When, at the insistence of the US Department of Homeland Security, the first armed ‘sky marshals’ take to British transatlantic flights, it is to be hoped that the in-flight movie won’t be Goldfinger. For anyone who has managed to avoid seeing any of the 40 years’ worth of repeat screenings, the Bond film concludes with the sight of Goldfinger’s portly frame being sucked through a plane window shattered in a gunfight with 007.

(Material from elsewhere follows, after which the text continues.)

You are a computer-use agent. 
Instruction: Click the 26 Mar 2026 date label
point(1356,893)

It doesn’t take any great knowledge of aircraft pressurisation systems to realise that guns and planes do not mix. The pilots’ union, Balpa, has come to the same conclusion. Even former BOAC pilot Norman Tebbit, who supports the case for sky marshals elsewhere in these pages, does so with grave reservations. Never mind assurances that the low-velocity bullets to be used should not pierce an airframe; it will be all but impossible for a sky marshal to shoot a terrorist within the confined space of a jet without also killing or injuring other passengers.

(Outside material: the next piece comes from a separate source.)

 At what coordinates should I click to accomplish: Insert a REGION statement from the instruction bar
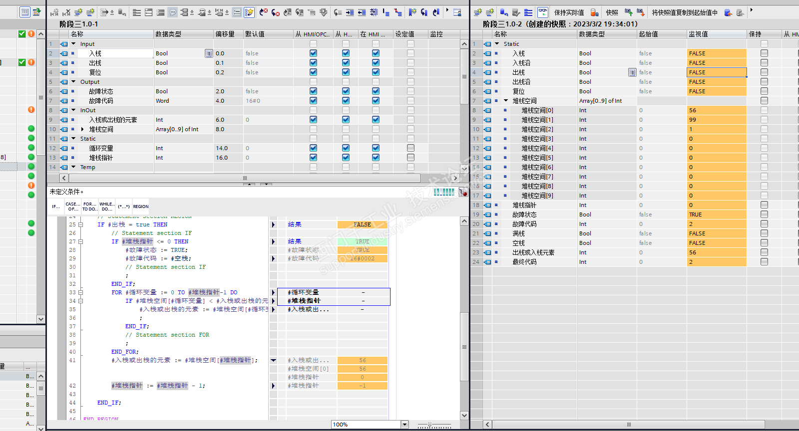coord(140,207)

If a gunfight in business class were the only way to avert another atrocity of the nature of 11 September, the death of the odd innocent passenger would be a risk worth taking. But there is no guarantee that sky marshals would have prevented 11 September; on the contrary, the terrorists might have found their task made easier had they been able to infiltrate the newly formed US Federal Air Marshall Service and board the planes with guns. The service found itself having to curtail its recruitment and training procedures in order to create new sky marshals at the rate of 800 a month; what chance that among them lie one or two with Islamic fundamentalist sympathies? Even without ill intent, some of the American marshals have proved less than adept at their duties: shooting flight attendants in exercises and pulling guns on passengers who were merely drunk.